Ovviamente, per farlo, sarà necessario segnare e le bocche di fuoco biancazzurre sono pronte per colpire. Una è già consolidata, Leonardo Mancuso, che all’andata colpendo il palo ha sfiorato il ventesimo gol stagionale. Un’altra, Riccardo Sottil, sogna il bis dopo aver segnato al Verona la prima rete tra i professionisti lo scorso 27 aprile all’Adriatico. Infine, Manuel Marras, che per l’intero campionato ci ha provato in tutti i modi senza centrare il bersaglio. Un gol nella semifinale play off sarebbe il giusto premio per un calciatore che non si è mai risparmiato. Allo stesso tempo, la difesa si prepara a un altro stress-test contro i temibili avanti scaligeri. Dopo le ultime due gare contro Salernitana e Verona, il portiere Fiorillo punterà a mantenere la porta immacolata per la terza volta consecutiva. Nel torneo in corso, l’estremo difensore genovese non ci è mai riuscito. Si è fermato a due in altrettante circostanze: all’inizio del girone di ritorno contro Cremonese e Livorno, e qualche settimana più tardi con il Crotone in trasferta e il Padova in casa.
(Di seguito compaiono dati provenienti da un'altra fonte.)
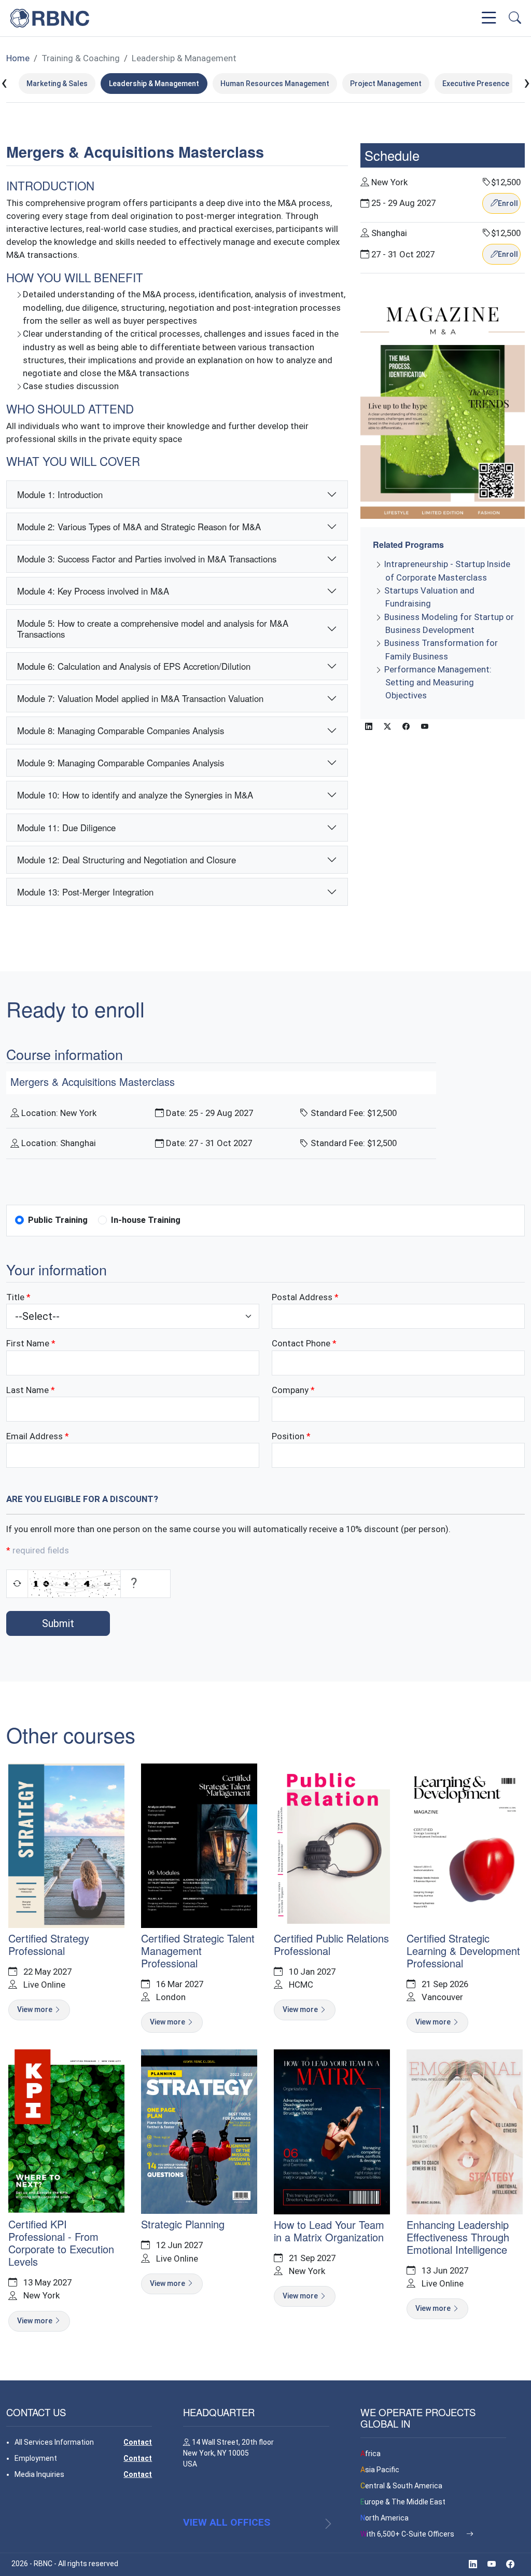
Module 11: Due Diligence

Guai per Campagnaro. Forse la staffetta con Bettella non ci sarebbe stata nemmeno se fosse stato al top, ma il problema all’adduttore che ieri ha costretto Campagnaro a fermarsi ha tolto ogni dubbio a Pillon. L'argentino verrà valutato stamani e nella migliore delle ipotesi andrà in panchina. Dunque, al centro della difesa, accanto a Scognamiglio, fiducia a Bettella, il baby di proprietà dell’Atalanta che al Bentegodi ha ben figurato. Sulla destra verrà confermato Balzano, a sinistra potrebbe esserci l’unica variazione nello schieramento rispetto a tre giorni fa con Del Grosso che potrebbe essere preferito a Pinto. A centrocampo il trio formato da Memushaj, Brugman e Crecco, in attacco largo al tridente Marras-Mancuso-Sottil.
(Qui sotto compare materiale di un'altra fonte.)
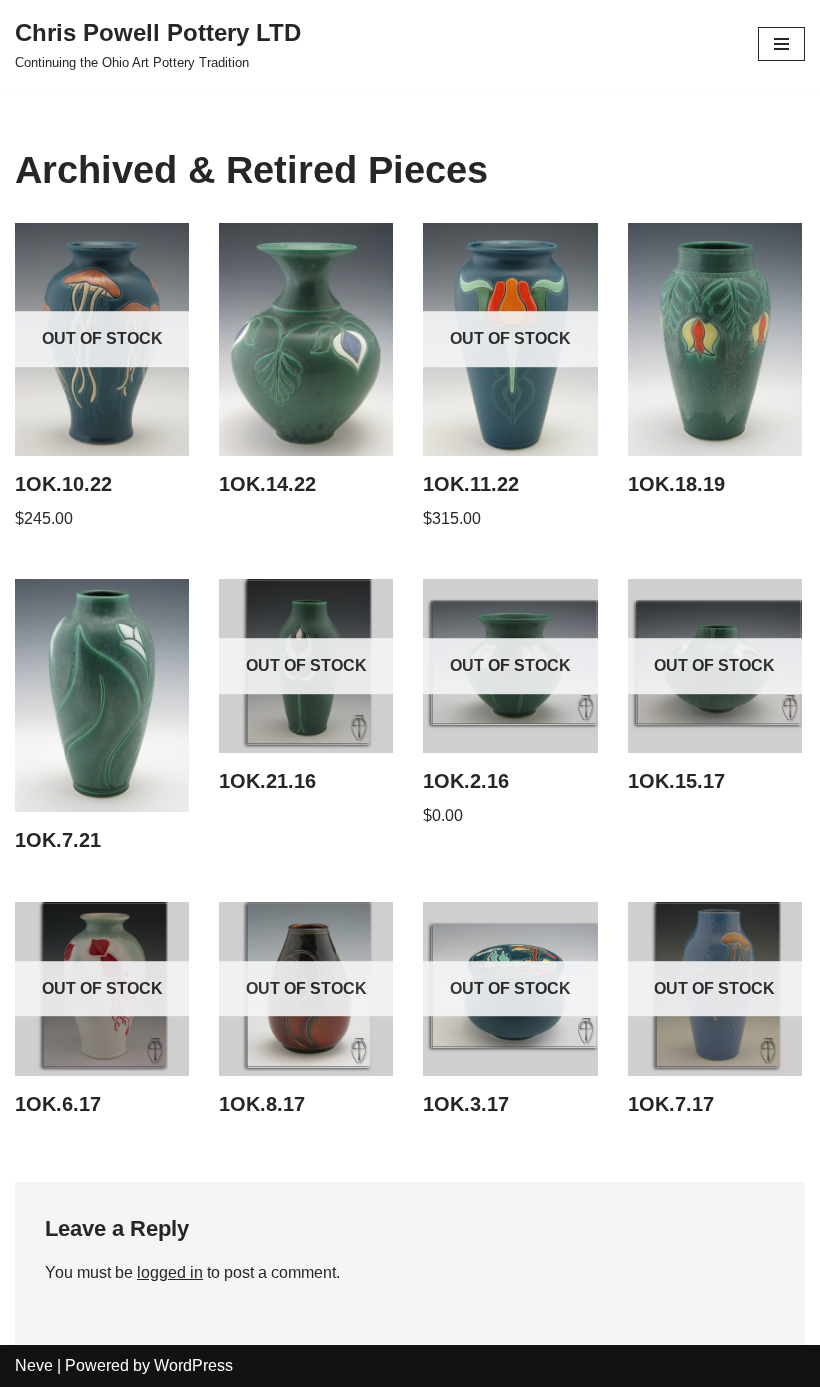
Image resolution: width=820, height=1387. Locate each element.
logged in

Biglietti. Ieri sera è stato sfondato il muro dei 10.000 tagliandi venduti. Ne restano 100 di curva Nord. La speranza è che il buon ritmo prosegua anche oggi e domani: l’obiettivo è superare i 13.000 spettatori. A Verona sono stati acquistati 343 biglietti e la prevendita per i tifosi scaligeri termina questa sera alle 19. I tagliandi possono essere acquistati nei punti vendita ticketone, su www.ticketone.it, allo store ufficiale di via Carducci 69 a Pescara (solo oggi con orario 10-13 e 16-20, domani resterà chiuso) e a La Voce dei Pescaresi in via Valignani 9. Domani sarà attivo il botteghino dell’Adriatico (lato curva Nord) dalle 10 fino all’inizio della partita. I prezzi: curve 15 euro (ridotto 11), Adriatica laterale 20 (14), Adriatica Centrale 28 (20), Majella laterale 40 (28), Majella centrale 60 (42), poltronissima e vip 90 (63), settore ospiti 20. (t.g.)